### Try it
Would you transcribe the entries below, beginning at the line with "人間関係を改善する方法 (300, 1271)" and ending after the line with "Medical Alert Hialeah Florida (258, 1149)", exactly, with no picture and nothing more?

[Collected data]
○ ○ ○ ○ ○
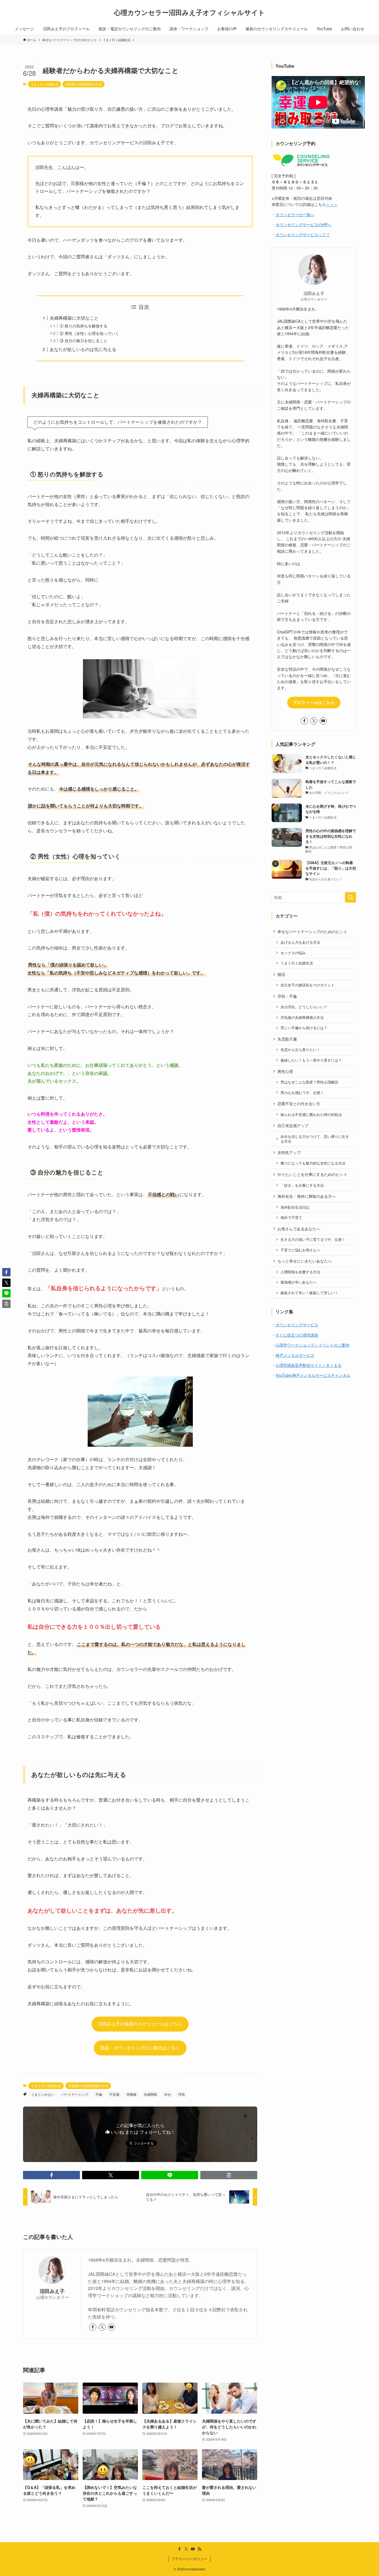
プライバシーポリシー (189, 2558)
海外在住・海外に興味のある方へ (306, 1196)
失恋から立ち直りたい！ (300, 1049)
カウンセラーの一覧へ (295, 214)
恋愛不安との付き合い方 (298, 1103)
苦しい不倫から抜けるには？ (304, 1027)
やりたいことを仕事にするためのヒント (312, 1174)
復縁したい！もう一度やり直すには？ (311, 1060)
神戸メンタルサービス (295, 1355)
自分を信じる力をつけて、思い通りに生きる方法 (315, 1139)
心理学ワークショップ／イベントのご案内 (312, 1345)
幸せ (167, 2094)
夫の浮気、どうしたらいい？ (304, 1006)
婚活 (281, 974)
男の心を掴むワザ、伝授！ (302, 1092)
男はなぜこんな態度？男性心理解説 (309, 1082)
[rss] (199, 2549)
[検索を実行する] (350, 897)
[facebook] (92, 2327)
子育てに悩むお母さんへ (300, 1249)
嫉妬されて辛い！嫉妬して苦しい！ (309, 1292)
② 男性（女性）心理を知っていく (89, 333)
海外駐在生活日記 (295, 1207)
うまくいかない (42, 2094)
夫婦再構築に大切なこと (74, 318)
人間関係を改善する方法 (300, 1271)
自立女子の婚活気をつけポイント (308, 985)
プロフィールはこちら (314, 702)
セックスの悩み (293, 952)
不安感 (114, 2094)
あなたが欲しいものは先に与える (83, 349)
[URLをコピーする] (228, 2175)
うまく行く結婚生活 (44, 84)
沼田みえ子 (52, 2291)
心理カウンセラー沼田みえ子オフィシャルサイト (189, 12)
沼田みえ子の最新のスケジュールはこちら (140, 2024)
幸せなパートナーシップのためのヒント (312, 931)
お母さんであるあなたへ (298, 1228)
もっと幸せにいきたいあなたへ (304, 1261)
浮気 (181, 2094)
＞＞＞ (332, 204)
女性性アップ (289, 1152)
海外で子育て (291, 1217)
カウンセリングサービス (297, 1324)
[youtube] (111, 2327)
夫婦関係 (150, 2094)
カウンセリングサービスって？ (303, 234)
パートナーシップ (75, 2094)
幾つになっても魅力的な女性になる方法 (313, 1163)
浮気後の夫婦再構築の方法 (83, 84)
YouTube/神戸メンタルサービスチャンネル (313, 1375)
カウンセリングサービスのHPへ (303, 224)
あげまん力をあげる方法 (300, 942)
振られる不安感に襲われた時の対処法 (311, 1114)
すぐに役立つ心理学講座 (297, 1335)
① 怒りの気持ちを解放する (83, 326)
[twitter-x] (102, 2327)
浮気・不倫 (287, 996)
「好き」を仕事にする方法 (302, 1185)
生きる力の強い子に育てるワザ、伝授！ (313, 1239)
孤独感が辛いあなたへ (299, 1282)
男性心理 (285, 1071)
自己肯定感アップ (293, 1125)
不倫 (98, 2094)
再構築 (132, 2094)
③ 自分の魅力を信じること (83, 340)
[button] (51, 2175)
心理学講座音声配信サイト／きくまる (309, 1365)
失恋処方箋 (287, 1039)
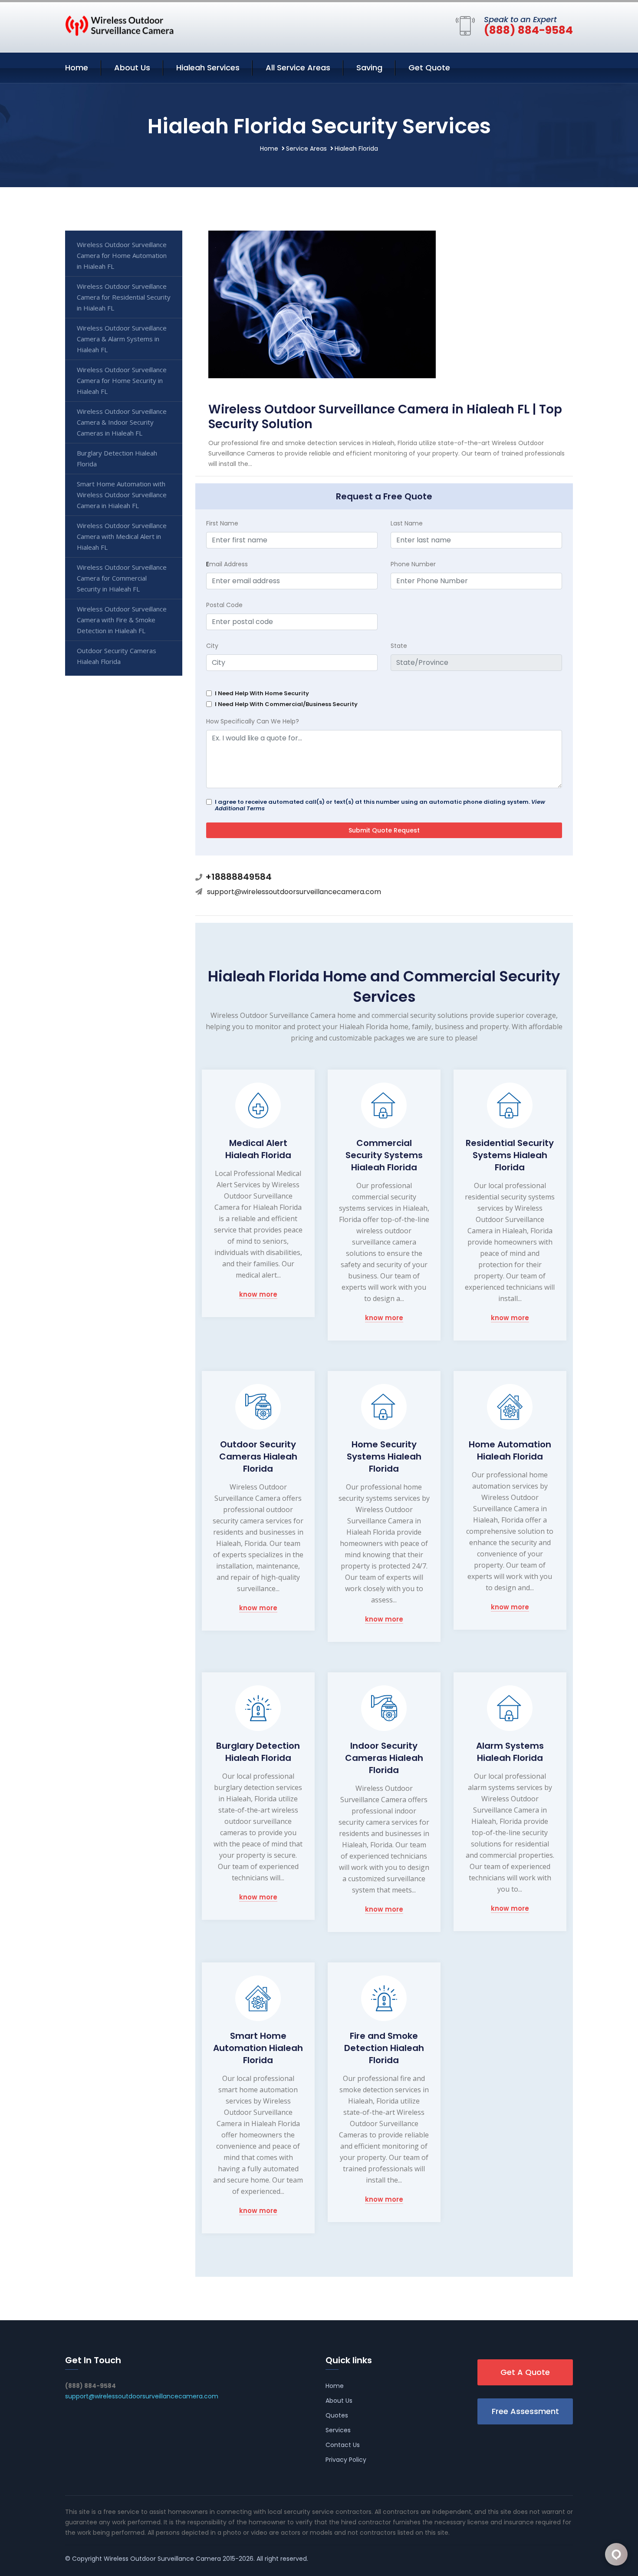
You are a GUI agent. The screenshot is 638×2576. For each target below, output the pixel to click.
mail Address (227, 564)
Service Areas (306, 148)
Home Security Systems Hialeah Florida (384, 1456)
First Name (222, 523)
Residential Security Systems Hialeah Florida (510, 1155)
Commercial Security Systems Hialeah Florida (384, 1155)
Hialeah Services (208, 67)
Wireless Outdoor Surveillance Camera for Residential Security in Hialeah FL (124, 297)
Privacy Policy (346, 2459)
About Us (132, 67)
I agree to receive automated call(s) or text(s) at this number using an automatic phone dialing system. (380, 805)
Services (338, 2430)
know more (258, 1295)
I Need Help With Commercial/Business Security (286, 704)
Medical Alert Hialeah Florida (258, 1149)
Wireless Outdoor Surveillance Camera (162, 2558)
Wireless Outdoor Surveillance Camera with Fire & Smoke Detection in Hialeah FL (122, 619)
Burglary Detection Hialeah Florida (258, 1752)
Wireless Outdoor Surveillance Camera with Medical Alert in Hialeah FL (122, 536)
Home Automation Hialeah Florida (510, 1450)
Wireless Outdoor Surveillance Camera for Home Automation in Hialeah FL (122, 255)
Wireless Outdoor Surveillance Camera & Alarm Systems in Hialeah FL (122, 339)
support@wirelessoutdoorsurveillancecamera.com (294, 892)
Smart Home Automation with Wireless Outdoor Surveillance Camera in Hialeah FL (122, 494)
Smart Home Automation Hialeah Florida (258, 2048)
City (212, 645)
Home (76, 67)
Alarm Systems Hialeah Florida (510, 1752)
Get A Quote (525, 2372)
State (399, 645)
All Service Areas (298, 67)
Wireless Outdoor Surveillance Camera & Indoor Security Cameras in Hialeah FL (122, 422)
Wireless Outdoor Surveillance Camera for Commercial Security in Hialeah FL (122, 578)
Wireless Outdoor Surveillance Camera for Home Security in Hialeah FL (122, 380)
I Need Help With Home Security (262, 693)
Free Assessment (525, 2411)
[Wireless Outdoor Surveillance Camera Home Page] (119, 25)
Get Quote (429, 67)
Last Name (407, 523)
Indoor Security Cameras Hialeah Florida (384, 1758)
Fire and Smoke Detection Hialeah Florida (384, 2048)
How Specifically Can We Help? (252, 721)
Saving (369, 67)
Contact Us (343, 2445)
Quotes (337, 2415)
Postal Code (224, 605)
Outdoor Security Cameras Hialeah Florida (258, 1456)
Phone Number (413, 564)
○ ○ ○ ○ ○
### Solution
人間関係を改善する方法 (300, 1271)
自立女子の婚活気をつけポイント (308, 985)
プロフィールはこちら (314, 702)
セックスの悩み (293, 952)
不安感 (114, 2094)
あなたが欲しいものは先に与える (83, 349)
[URLをコピーする] (228, 2175)
うまく行く結婚生活 (44, 84)
沼田みえ子 (52, 2291)
心理カウンセラー沼田みえ子オフィシャルサイト (189, 12)
沼田みえ子の最新のスケジュールはこちら (140, 2024)
幸せなパートナーシップのためのヒント (312, 931)
お母さんであるあなたへ (298, 1228)
もっと幸せにいきたいあなたへ (304, 1261)
浮気 (181, 2094)
＞＞＞ (332, 204)
女性性アップ (289, 1152)
海外で子育て (291, 1217)
カウンセリングサービス (297, 1324)
[youtube] (111, 2327)
夫婦関係 (150, 2094)
カウンセリングサービスって？ (303, 234)
パートナーシップ (75, 2094)
幾つになっても魅力的な女性になる方法 (313, 1163)
浮気後の夫婦再構築の方法 (83, 84)
YouTube/神戸メンタルサービスチャンネル (313, 1375)
カウンセリングサービスのHPへ (303, 224)
あげまん力をあげる方法 (300, 942)
振られる不安感に襲われた時の対処法 (311, 1114)
すぐに役立つ心理学講座 (297, 1335)
① 怒りの気持ちを解放する (83, 326)
[twitter-x] (102, 2327)
浮気・不倫 (287, 996)
「好き」を仕事にする方法 (302, 1185)
生きる力の強い子に育てるワザ、伝授！ (313, 1239)
孤独感が辛いあなたへ (299, 1282)
男性心理 (285, 1071)
自己肯定感アップ (293, 1125)
不倫 (98, 2094)
再構築 (132, 2094)
③ 自分の魅力を信じること (83, 340)
[button] (51, 2175)
心理学講座音声配信サイト／きくまる (309, 1365)
失恋処方箋 (287, 1039)
You are a GUI agent. The screenshot is 638×2576. For each target below, output the pixel to click.
mail Address (227, 564)
Service Areas (306, 148)
Home Security Systems Hialeah Florida (384, 1456)
First Name (222, 523)
Residential Security Systems Hialeah Florida (510, 1155)
Commercial Security Systems Hialeah Florida (384, 1155)
Hialeah Services (208, 67)
Wireless Outdoor Surveillance Camera for Residential Security in Hialeah FL (124, 297)
Privacy Policy (346, 2459)
About Us (132, 67)
I agree to receive automated call(s) or text(s) at this number using an automatic phone dialing system. (380, 805)
Services (338, 2430)
know more (258, 1295)
I Need Help With Commercial/Business Security (286, 704)
Medical Alert Hialeah Florida (258, 1149)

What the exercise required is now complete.